I've made this request a few times in the WTB thread to no avail and hoping it's just getting overlooked, so posting this here this one time for greater visibility. THANK YOU.

photo.jpg
 
....aaaaand just noticed I've had 2 or 3 replies to the WTB thread since I've last looked at it. It sat dormant forever. That's what I get for not subscribing to thread.
 
It's probably easier if you seek a MCR power adapter to use a switched power supply. There are lots of big capacitors in the original supply.
 
If you have the switcher installed, you don't need the filter cap assembly. You could probably just get an isolation transformer and some fuse blocks and wire the rest up yourself.
 
Yeah if you have a working switcher I have no idea how you would get 9v on the 5v line. More importantly I'm not sure how a working power brick (or bad for that matter) would make a working switcher output high on the 5v line.
 
Yeah if you have a working switcher I have no idea how you would get 9v on the 5v line. More importantly I'm not sure how a working power brick (or bad for that matter) would make a working switcher output high on the 5v line.

Yeah, it's an odd situation. The thread where someone else (and myself) posted this issue is here:

http://forums.arcade-museum.com/showthread.php?t=2882&highlight=tron+voltage+high

My assumption of needing a new block comes from cadillacman's quote in that thread of:

"my theory: if you have a bad isolation transformer(they usually make more voltage strange but true), and your tapped into ac power there, your feeding the switcher 130-140vac instead of 110, its gonna output more voltage too..

so i guess check your loaded ac power at the terminals of the switcher and report back"
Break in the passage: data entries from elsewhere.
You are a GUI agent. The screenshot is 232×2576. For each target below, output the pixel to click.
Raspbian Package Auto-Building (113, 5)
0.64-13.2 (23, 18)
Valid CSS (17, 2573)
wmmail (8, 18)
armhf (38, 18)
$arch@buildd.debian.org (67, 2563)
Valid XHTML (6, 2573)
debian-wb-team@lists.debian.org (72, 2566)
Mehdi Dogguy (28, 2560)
I've tried two different switching power supplies (wired properly) to the same results.
 
I haven't had a chance to read the original thread (will do that next), but maybe you have a ground problem. It's floating and making your multimeter read +9V. Do other rails read properly?
 
I haven't had a chance to read the original thread (will do that next), but maybe you have a ground problem. It's floating and making your multimeter read +9V. Do other rails read properly?
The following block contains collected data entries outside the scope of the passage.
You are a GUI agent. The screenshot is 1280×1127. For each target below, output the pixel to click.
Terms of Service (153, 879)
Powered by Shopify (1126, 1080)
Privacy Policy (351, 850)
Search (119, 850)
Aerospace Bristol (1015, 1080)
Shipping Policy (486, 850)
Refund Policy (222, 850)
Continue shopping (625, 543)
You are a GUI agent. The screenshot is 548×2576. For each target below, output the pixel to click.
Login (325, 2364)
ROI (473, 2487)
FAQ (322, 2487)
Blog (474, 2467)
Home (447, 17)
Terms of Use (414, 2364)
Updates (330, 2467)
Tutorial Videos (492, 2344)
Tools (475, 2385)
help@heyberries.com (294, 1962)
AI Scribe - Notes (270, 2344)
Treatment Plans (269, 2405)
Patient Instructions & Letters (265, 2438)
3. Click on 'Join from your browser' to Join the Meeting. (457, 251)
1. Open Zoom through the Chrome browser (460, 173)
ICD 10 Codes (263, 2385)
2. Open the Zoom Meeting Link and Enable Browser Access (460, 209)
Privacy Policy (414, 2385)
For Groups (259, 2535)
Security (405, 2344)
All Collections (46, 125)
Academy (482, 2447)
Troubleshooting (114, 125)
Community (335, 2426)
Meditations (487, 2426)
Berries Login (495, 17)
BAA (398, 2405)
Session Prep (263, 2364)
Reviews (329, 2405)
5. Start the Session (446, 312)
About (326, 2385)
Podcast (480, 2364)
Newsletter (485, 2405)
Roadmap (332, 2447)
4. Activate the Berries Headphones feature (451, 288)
You may be on to something. Thanks for the idea - will check that out next.
 
Yeah, it's an odd situation. The thread where someone else (and myself) posted this issue is here:

http://forums.arcade-museum.com/showthread.php?t=2882&highlight=tron+voltage+high

My assumption of needing a new block comes from cadillacman's quote in that thread of:

"my theory: if you have a bad isolation transformer(they usually make more voltage strange but true), and your tapped into ac power there, your feeding the switcher 130-140vac instead of 110, its gonna output more voltage too..

so i guess check your loaded ac power at the terminals of the switcher and report back"

I've tried two different switching power supplies (wired properly) to the same results.

Try wiring it somewhere else. Like on the marquee light wire? Is the monitor not powering up too?